[Numpy-discussion] performance of numpy.array()

Julian Taylor jtaylor.debian at googlemail.com
Wed Apr 29 14:13:59 EDT 2015


On 29.04.2015 17:50, Robert Kern wrote:
> On Wed, Apr 29, 2015 at 4:05 PM, simona bellavista <afylot at gmail.com
> <mailto:afylot at gmail.com>> wrote:
>>
>> I work on two distinct scientific clusters. I have run the same python
> code on the two clusters and I have noticed that one is faster by an
> order of magnitude than the other (1min vs 10min, this is important
> because I run this function many times).
>>
>> I have investigated with a profiler and I have found that the cause of
> this is that (same code and same data) is the function numpy.array that
> is being called 10^5 times. On cluster A it takes 2 s in total, whereas
> on cluster B it takes ~6 min.  For what regards the other functions,
> they are generally faster on cluster A. I understand that the clusters
> are quite different, both as hardware and installed libraries. It
> strikes me that on this particular function the performance is so
> different. I would have though that this is due to a difference in the
> available memory, but actually by looking with `top` the memory seems to
> be used only at 0.1% on cluster B. In theory numpy is compiled with
> atlas on cluster B, and on cluster A it is not clear, because
> numpy.__config__.show() returns NOT AVAILABLE for anything.
>>
>> Does anybody has any insight on that, and if I can improve the
> performance on cluster B?
> 
> Check to see if you have the "Transparent Hugepages" (THP) Linux kernel
> feature enabled on each cluster. You may want to try turning it off. I
> have recently run into a problem with a large-memory multicore machine
> with THP for programs that had many large numpy.array() memory
> allocations. Usually, THP helps memory-hungry applications (you can
> Google for the reasons), but it does require defragmenting the memory
> space to get contiguous hugepages. The system can get into a state where
> the memory space is so fragmented such that trying to get each new
> hugepage requires a lot of extra work to create the contiguous memory
> regions. In my case, a perfectly well-performing program would suddenly
> slow down immensely during it's memory-allocation-intensive actions.

§ Exercise brief
Answer the following from the numpy.array() performance message above:
1. In total, how long does numpy.array take on cluster A?
2. What does numpy.__config__.show() return on cluster A?
3. Which Linux kernel feature does the reply suggest checking on each cluster?

§ Dataset
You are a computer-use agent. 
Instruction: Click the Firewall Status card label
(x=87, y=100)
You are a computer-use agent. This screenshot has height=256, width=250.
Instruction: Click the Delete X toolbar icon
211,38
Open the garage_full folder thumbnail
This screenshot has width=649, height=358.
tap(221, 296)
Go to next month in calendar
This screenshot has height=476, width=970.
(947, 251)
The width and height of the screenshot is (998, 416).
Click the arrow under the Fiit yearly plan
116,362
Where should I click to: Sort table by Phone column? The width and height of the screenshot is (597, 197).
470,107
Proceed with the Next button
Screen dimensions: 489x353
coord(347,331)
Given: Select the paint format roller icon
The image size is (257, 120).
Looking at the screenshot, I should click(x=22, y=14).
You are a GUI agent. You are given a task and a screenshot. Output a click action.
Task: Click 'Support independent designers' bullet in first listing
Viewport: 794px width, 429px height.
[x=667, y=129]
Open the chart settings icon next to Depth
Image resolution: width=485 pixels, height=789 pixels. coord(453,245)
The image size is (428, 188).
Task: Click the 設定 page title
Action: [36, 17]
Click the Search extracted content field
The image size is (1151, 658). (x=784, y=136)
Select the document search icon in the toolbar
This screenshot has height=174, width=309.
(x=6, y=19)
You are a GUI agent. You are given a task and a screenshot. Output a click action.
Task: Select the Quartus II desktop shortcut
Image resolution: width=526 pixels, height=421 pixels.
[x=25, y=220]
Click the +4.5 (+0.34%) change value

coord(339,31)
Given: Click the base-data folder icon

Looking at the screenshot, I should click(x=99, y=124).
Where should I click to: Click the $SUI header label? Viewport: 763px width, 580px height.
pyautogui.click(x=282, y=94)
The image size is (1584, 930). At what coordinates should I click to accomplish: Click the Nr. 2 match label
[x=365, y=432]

§ Solution to the problem
1. 2 s.
2. NOT AVAILABLE for anything.
3. Transparent Hugepages (THP).